Family history for Jerome Bell has been a shadowy picture of the hot and sweaty South, of descendants of slaves working the coarse dirt that lay between two strong rivers, of a white antebellum house where brown-skinned people gathered to plot their dreams.

Seen through the eyes of his great-aunt Cordia, it was all Bell knew of his past.

This weekend, the family history came into sharper focus as more than 800 of Bell's relatives from across the country gathered at the Mayflower Stouffer Hotel for the 21st annual reunion of the Martin family of Jenkinsville, S.C.

"It is inspiring to me," said Bell, 36, of Lanham, a C&P Telephone Co. engineer who helped organize this year's reunion. "There is so much I didn't know."

The three-day reunion was more than just a celebration of one family that can boast a number of lawyers, doctors, judges, elected officials and the next astronaut scheduled to pilot a space shuttle. The history of the Martins reflects the achievements of blacks in this country, family members said. The reunion, held every year to coincide with the celebration of the nation's birthday, is also a triumph over the destruction of the history of black families wrought by slavery.
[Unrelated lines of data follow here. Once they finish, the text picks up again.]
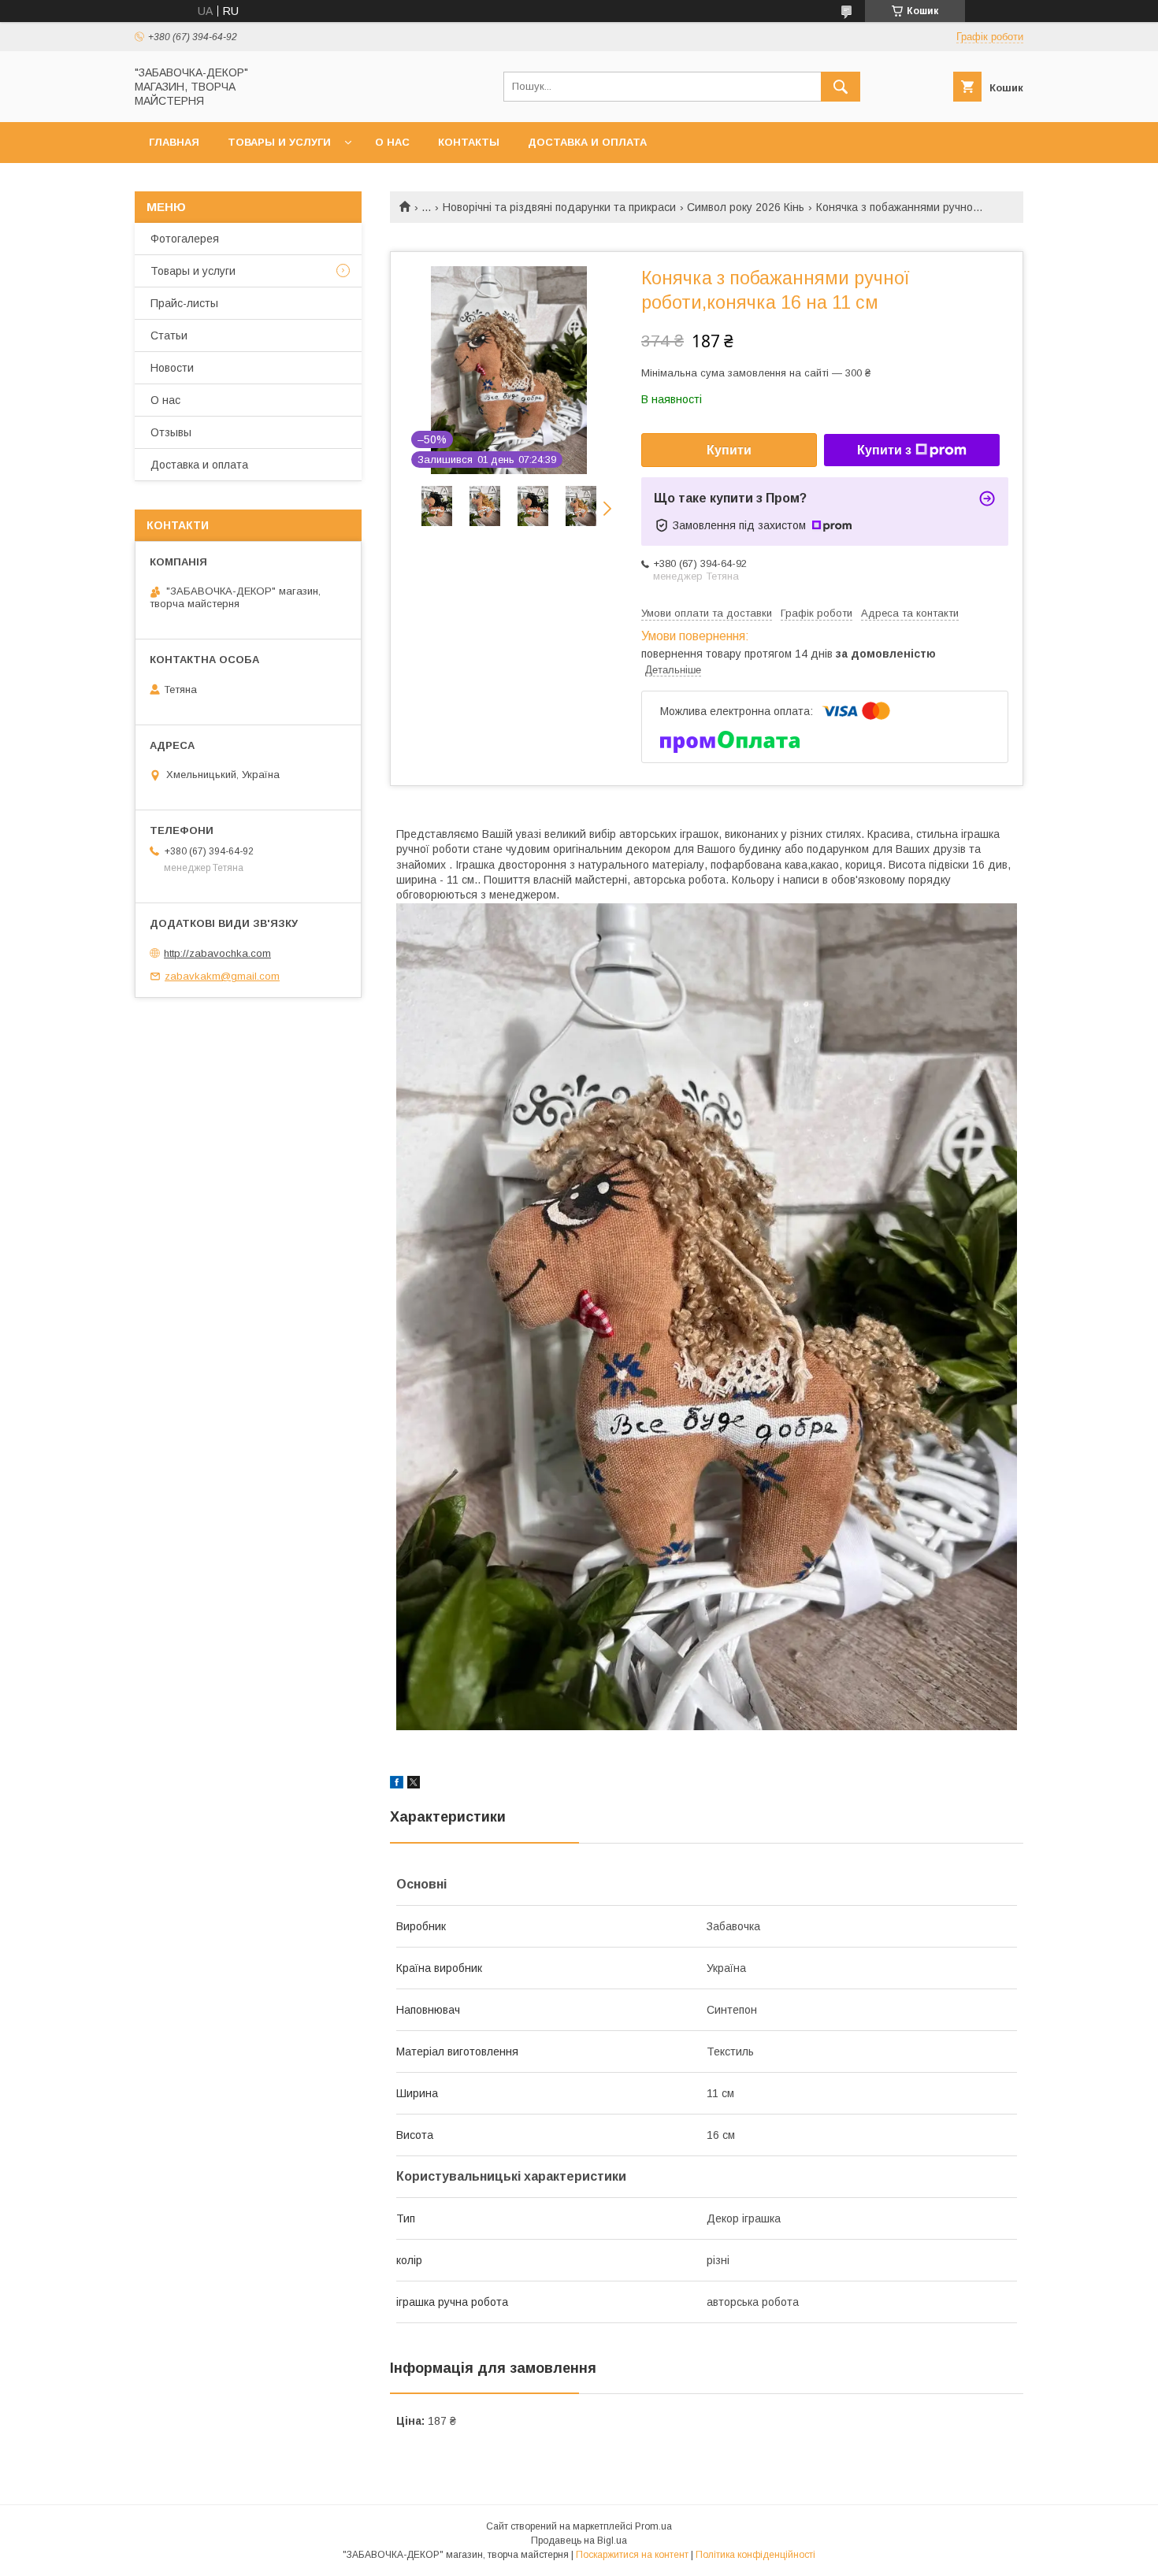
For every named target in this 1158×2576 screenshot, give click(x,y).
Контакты (468, 142)
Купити (729, 450)
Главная (174, 142)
"So few black families can go beyond their grandparents. There is a wall there," said Benjamin Martin, one of the country's first black Episcopal bishops. "We've been able to penetrate the curtain."

The Martins' American journey began in 1799, 23 years after the Declaration of Independence was signed, when a ship set sail from West Africa for the United States. Crammed in the ship's bowels was a young woman from a small fishing village who was destined to be sold in the Charleston slave market to John Martin, a planter from Fairfield County, S.C. Family genealogist Gladys Harper believes that the young woman was the start of the black Martin family lineage.

For the next 90 years, the descendants of the West African woman worked on or near the Martin Plantation. But unlike the fate of most black families during slavery, very few of them were sold out of the area. Three years after the Civil War ended, Robert M. Martin, a descendant of the white planter John Martin, granted about 600 acres to four of his former slaves.

It was from those modest landholdings that the Martin family began to prosper. During Reconstruction, the Martins wheeled and dealed cotton and land until they owned most of the land between the Little River and Broad River near Jenkinsville. They served in the state Senate and state House of Representatives and on the county commission. They founded the county's first black church, Whitehall AME Church.

"They were highly respected in the white community" after slavery ended, Harper said. "They enjoyed all the benefits and resources in the white community without reservation. There were so many of them that the area became known as Martin Town.

"There was a support base there in Jenkinsville," said Harper, who is a Martin family member. "Everyone knew if there was a problem, there were others there to help. All social and educational activities centered around the church. It gave a sense that this was our place."

At the turn of the century, the family began to scatter, following the lure of industrial jobs in the North. They worked in the coal mines and steel mills of Pennsylvania and automobile factories in Michigan. During World War II, the first of many Martins arrived in Washington in search of jobs with the federal government. There are about 200 descendants of the Martin family in the Washington area today.

As the family grew, so did a need to stay together.

In 1966, a small group of family members gathered at a member's home in Hampton, Va., where the talk turned to holding something bigger that would bring together the entire family. More people went the next year to a gathering in Morristown, N.J., and even more went in 1968 to Detroit.

"The reunions make people more cognizant of their heritage, and interest them in finding their roots," said Zona Martin of Darlington, S.C. "When we go to these hotels, they are aware that a black family can stick together."

In the past six years, as the reunion has moved from New York to Pittsburgh to Columbia, S.C., to Washington, the gathering has come to resemble more of a convention than a family get-together. More than 1,500 Martins met in Detroit in 1982, and 900 were in Pittsburgh last year.

Chefs at the Mayflower Hotel prepared 250 pounds of chicken, 150 pounds of potatoes, and 500 chocolate mousse desserts for yesterday's family dinner.

Preparations for the Washington celebration began in December with the first of monthly meetings of the family's 50-member organizing committee. There was a subcommittee to organize tours, one to put on work sessions on health issues such as AIDS and caring for the elderly, and a finance committee to raise the estimated $30,000 cost of the reunion, much of which was borne by the approximately 30 families living in the Washington area and the $45-a-person registration fee.

But the most important part of the reunion each year is the session on family history, in which the young are told what it means to belong to the Martin family, and the introduction of family celebrities such as astronaut Charles F. Bolden and Ralph Carter, who played the role of Michael on the television show "Good Times."

"The reunion brings about love, compassion, confidence and intellectual curiosity," said Juanita Thornton, 75, of the District, honorary chairwoman of the reunion. "It shows the black family as something other than being involved with drugs or {suffering from} infant mortality. It certainly demonstrates to the young people that success is possible."